• **Data entries**:
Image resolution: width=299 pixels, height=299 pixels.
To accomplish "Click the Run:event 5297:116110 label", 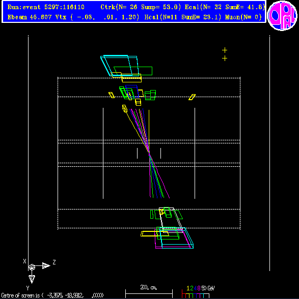I will coord(46,7).
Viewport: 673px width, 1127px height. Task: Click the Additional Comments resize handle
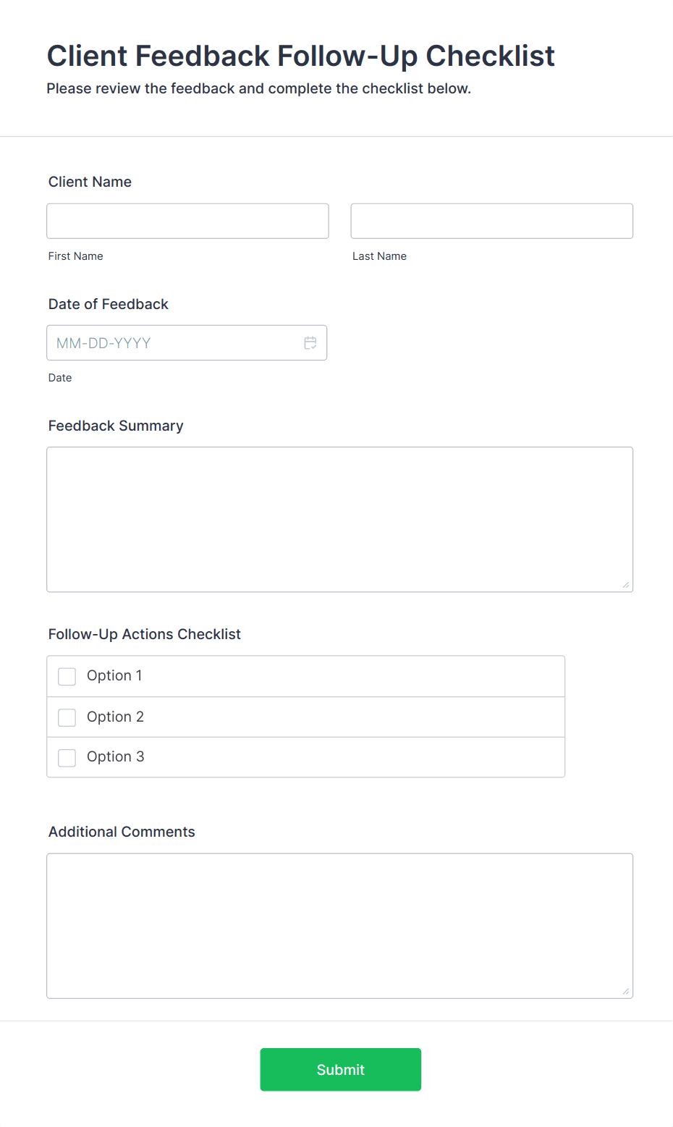pyautogui.click(x=625, y=991)
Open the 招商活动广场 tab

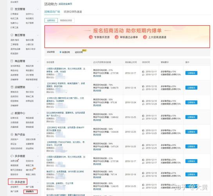(x=52, y=12)

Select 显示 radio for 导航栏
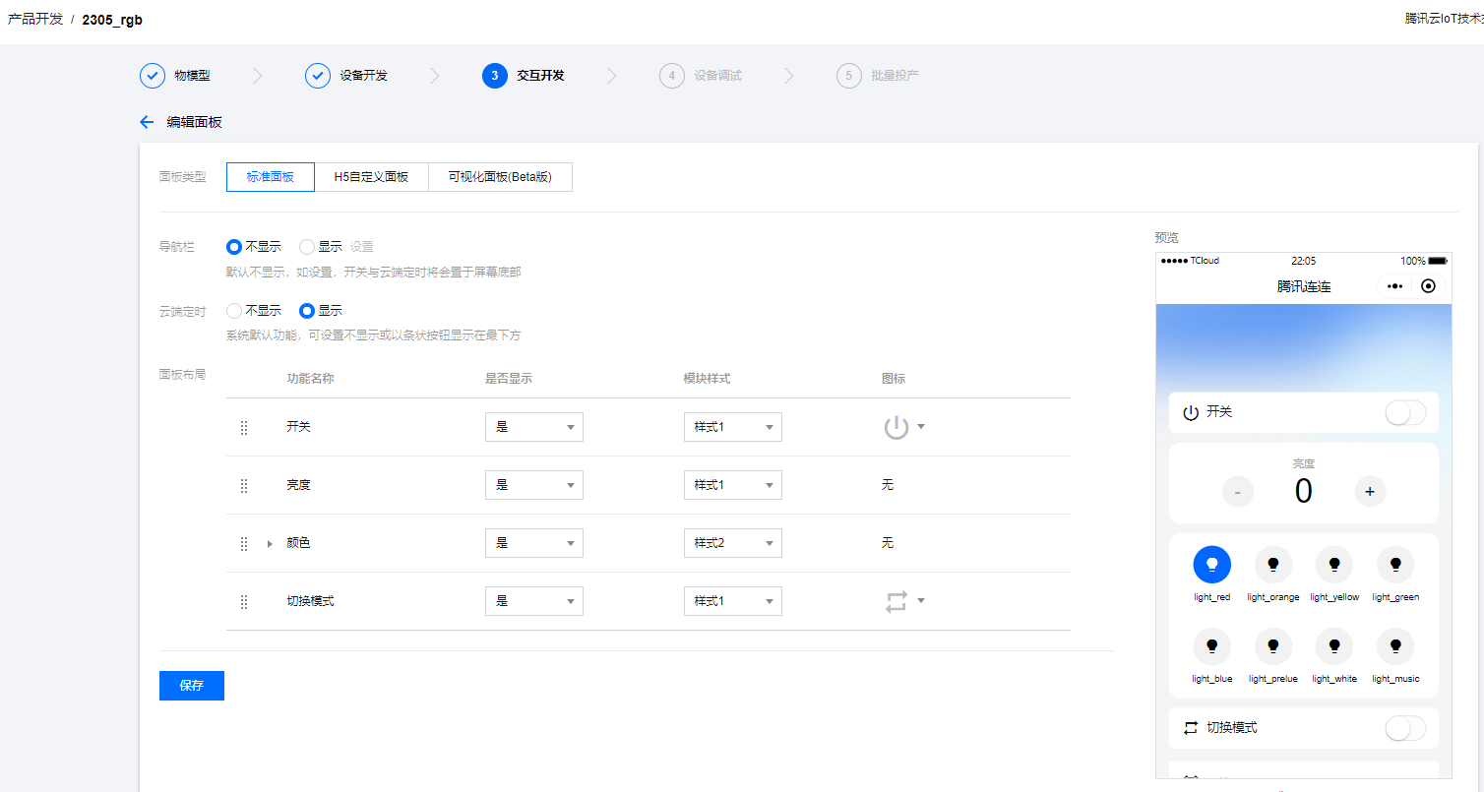click(x=307, y=247)
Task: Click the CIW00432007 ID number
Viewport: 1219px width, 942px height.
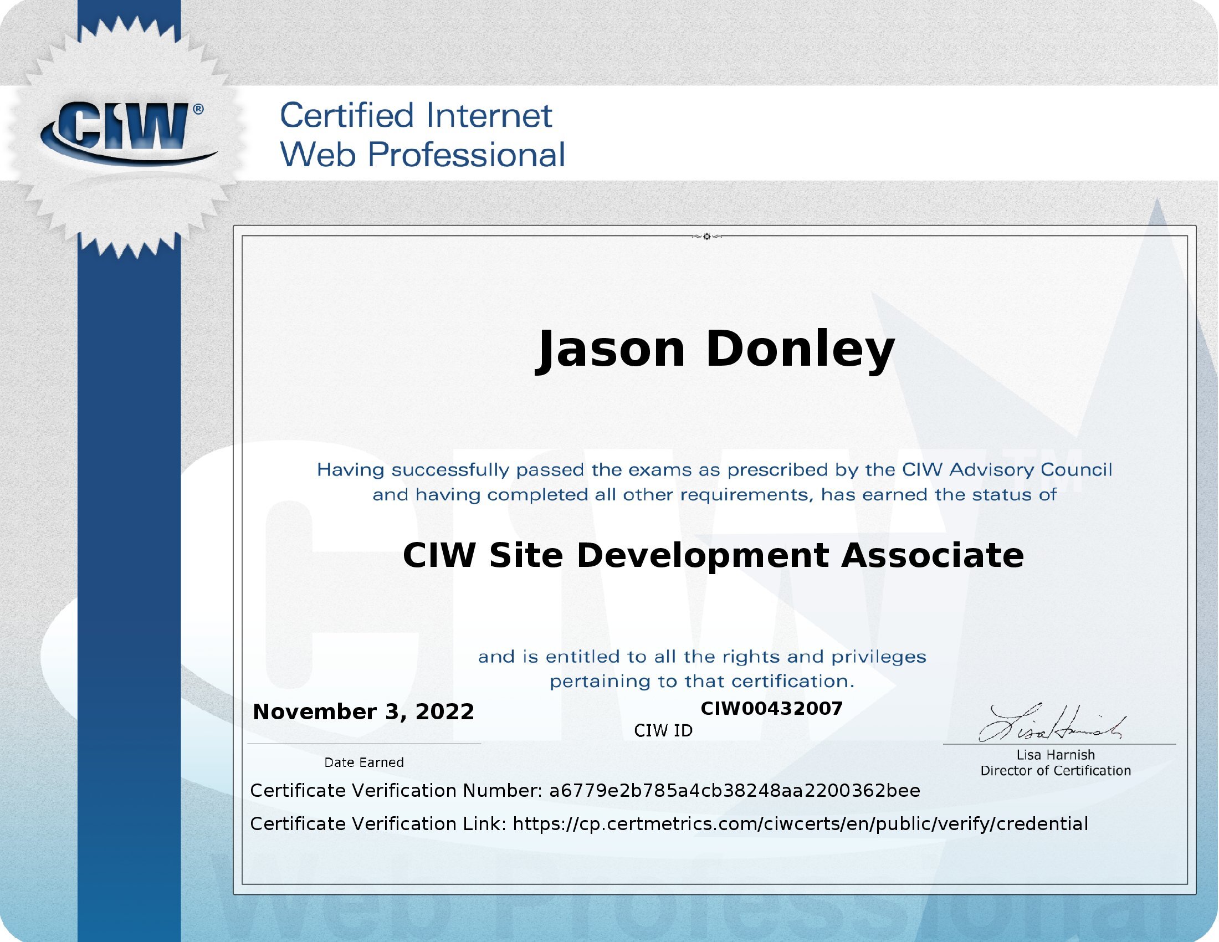Action: tap(771, 709)
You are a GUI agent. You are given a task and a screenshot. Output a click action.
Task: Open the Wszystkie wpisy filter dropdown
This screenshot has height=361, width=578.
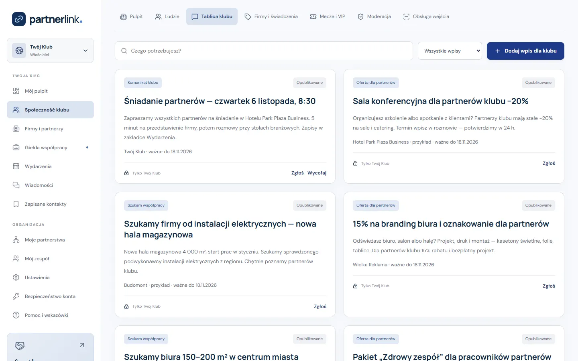point(450,51)
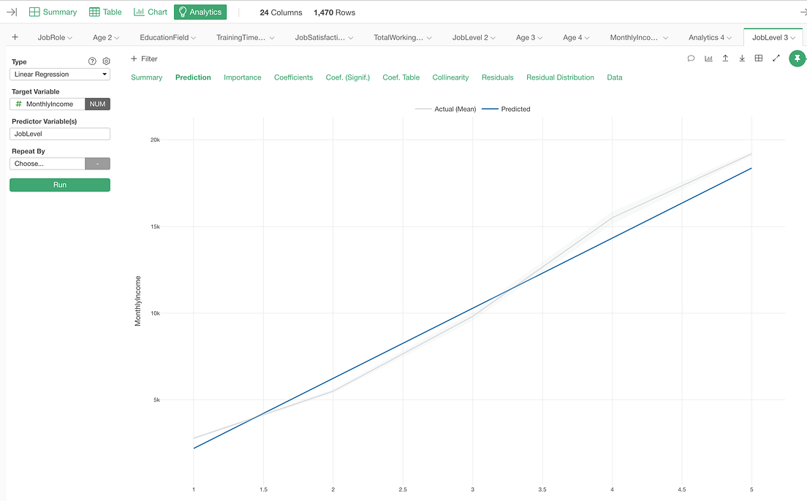Click the Run button

[59, 185]
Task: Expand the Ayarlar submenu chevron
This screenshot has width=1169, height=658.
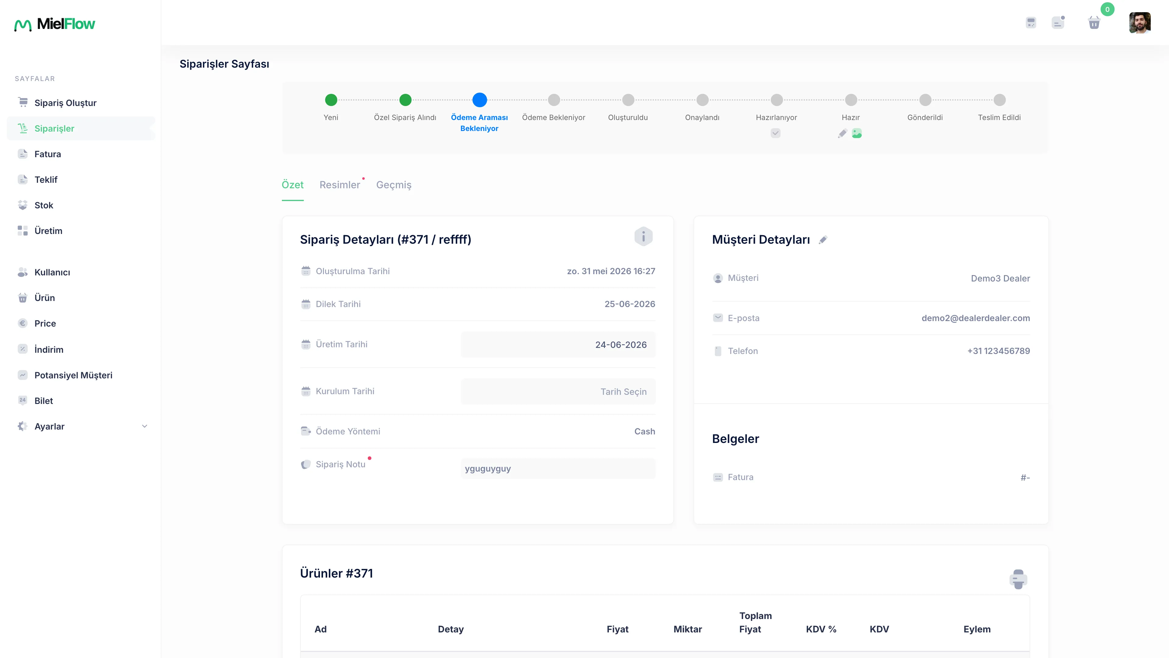Action: 144,426
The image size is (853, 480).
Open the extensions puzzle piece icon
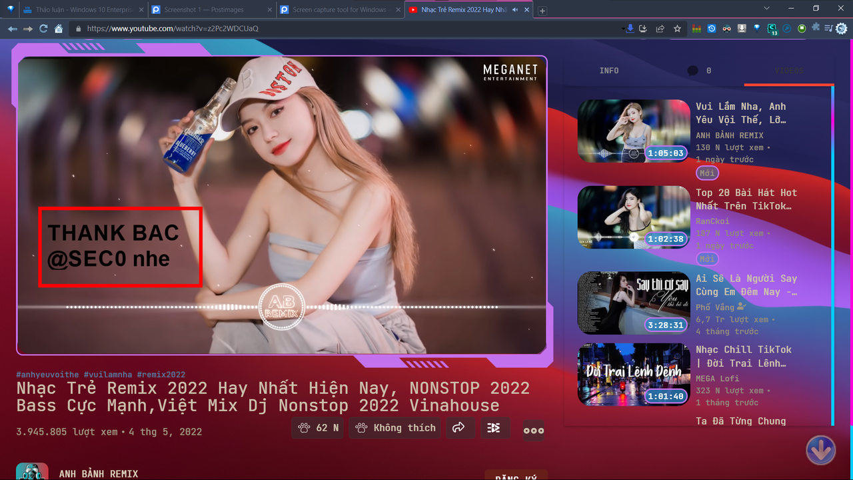(x=816, y=29)
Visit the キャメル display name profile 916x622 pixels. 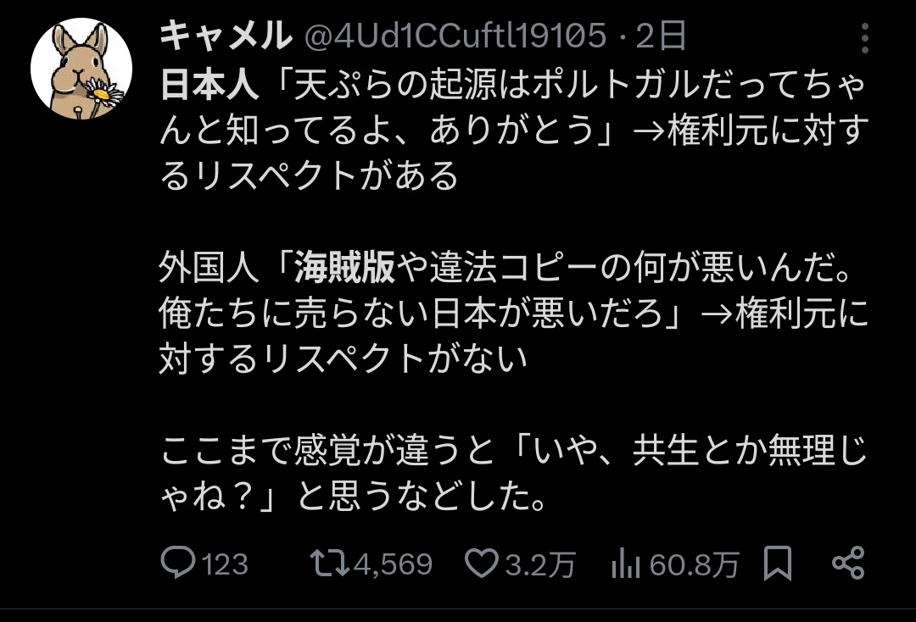[226, 36]
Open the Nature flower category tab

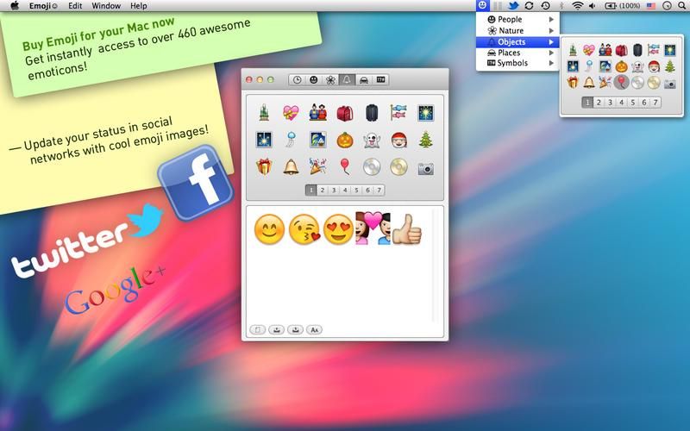tap(329, 79)
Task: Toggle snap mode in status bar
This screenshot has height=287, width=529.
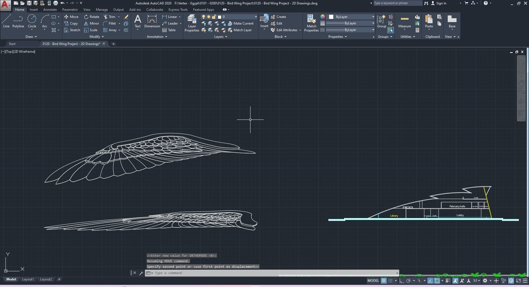Action: tap(390, 281)
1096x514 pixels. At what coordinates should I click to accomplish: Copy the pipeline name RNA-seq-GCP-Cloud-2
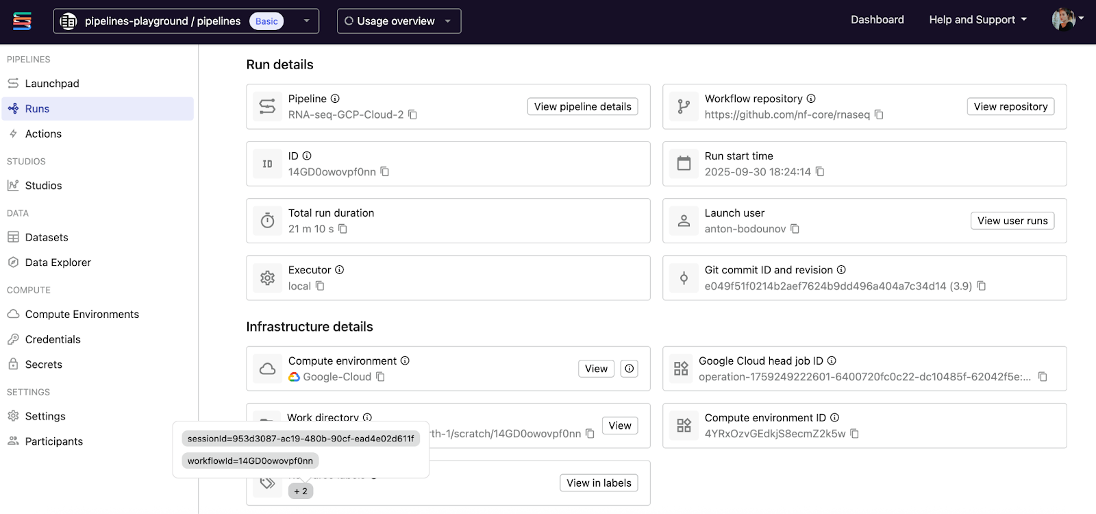tap(412, 114)

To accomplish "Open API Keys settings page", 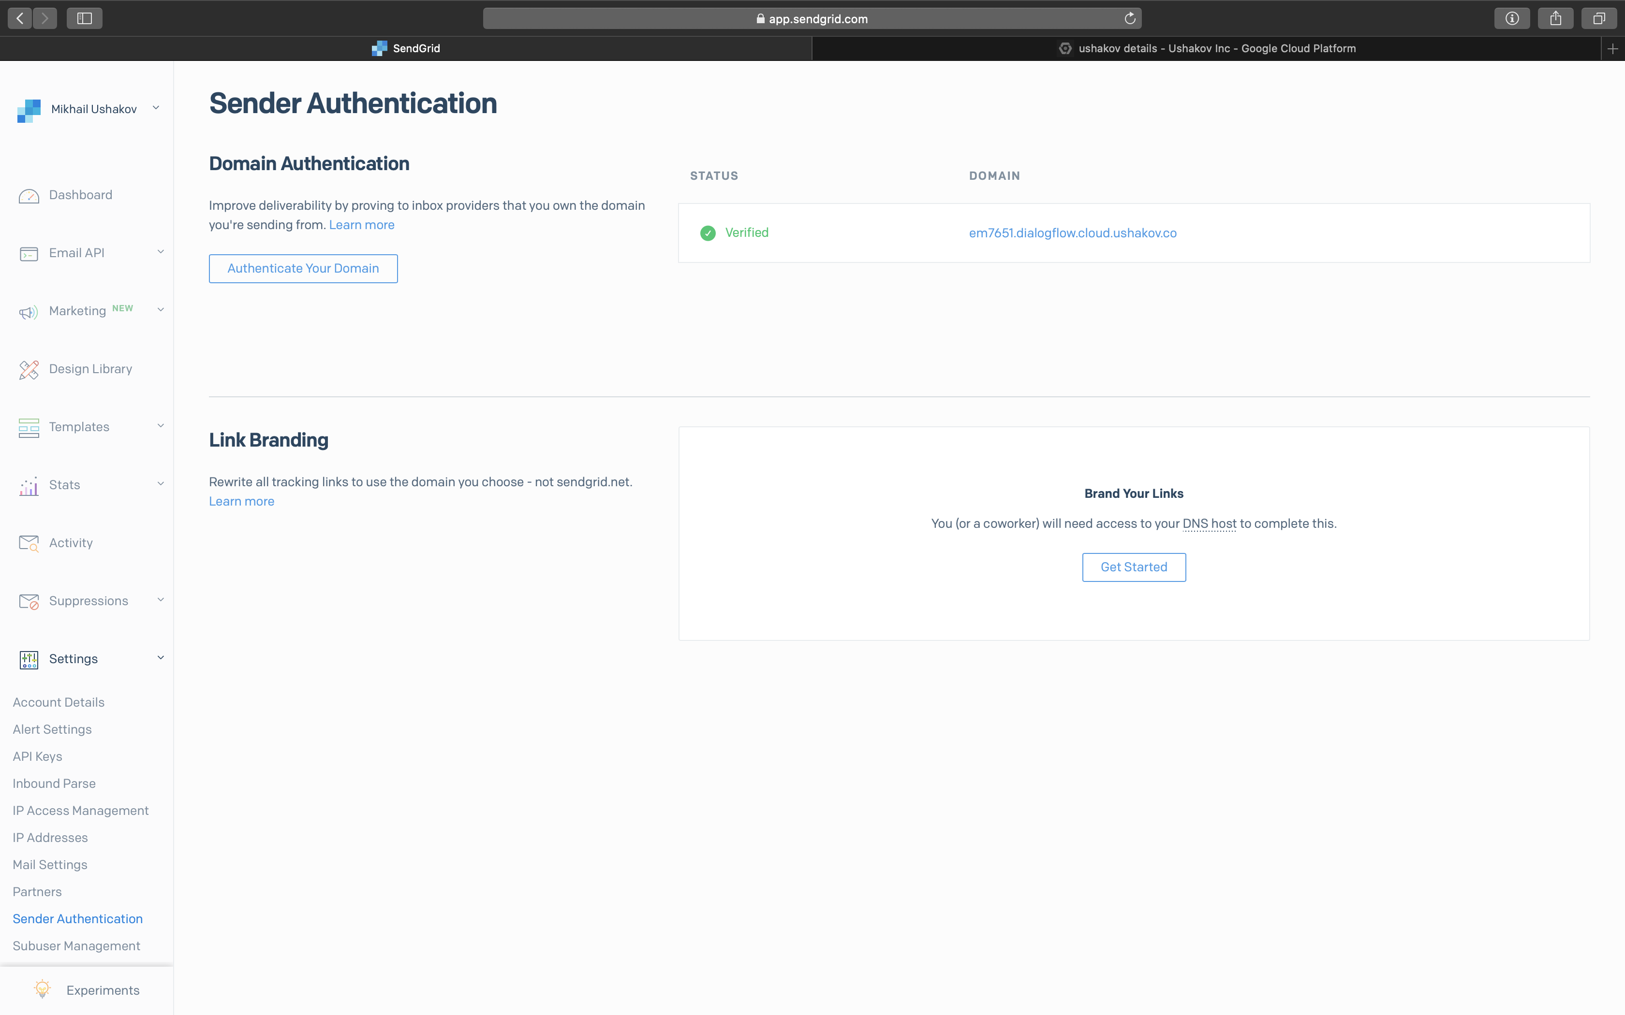I will 38,757.
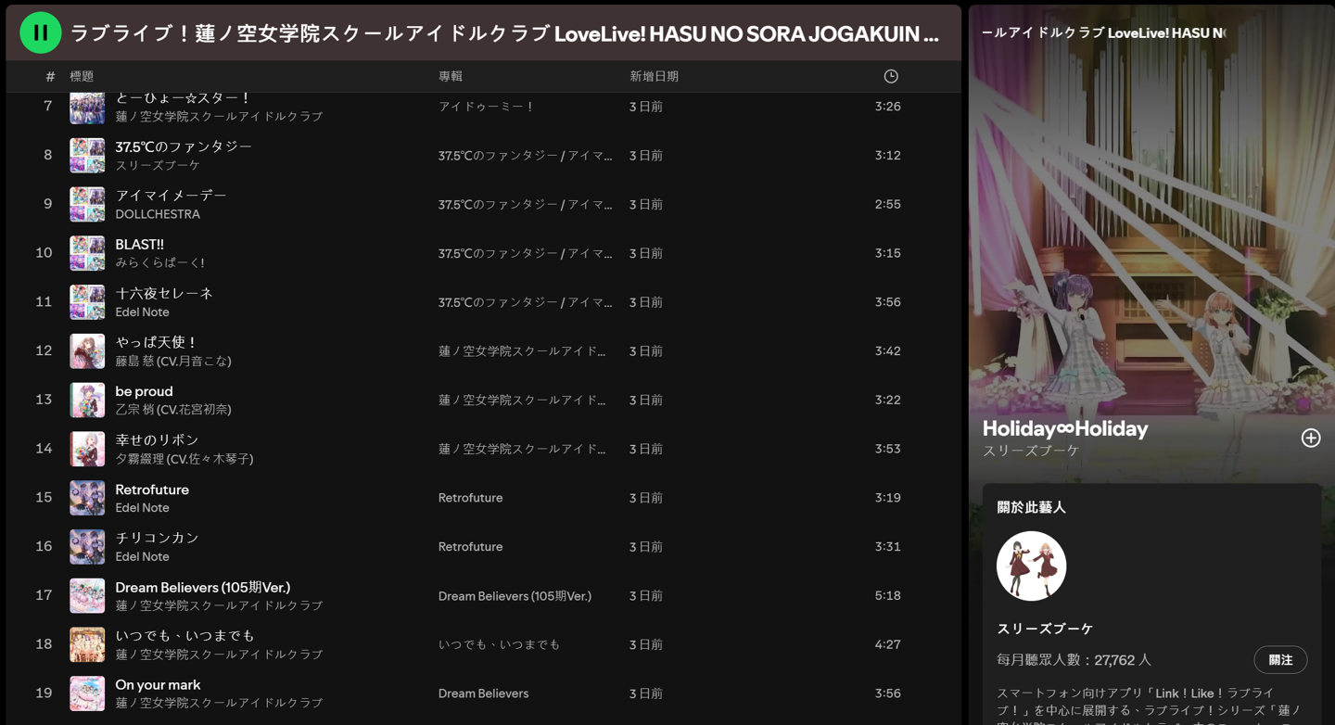Open album Dream Believers (105期Ver.)
The height and width of the screenshot is (725, 1335).
(515, 596)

• **Written problem**: How many lines of the items above contain the word "screenshot", with only matches in the same case counting? Reply with the number alone.

• **Correct response**: 5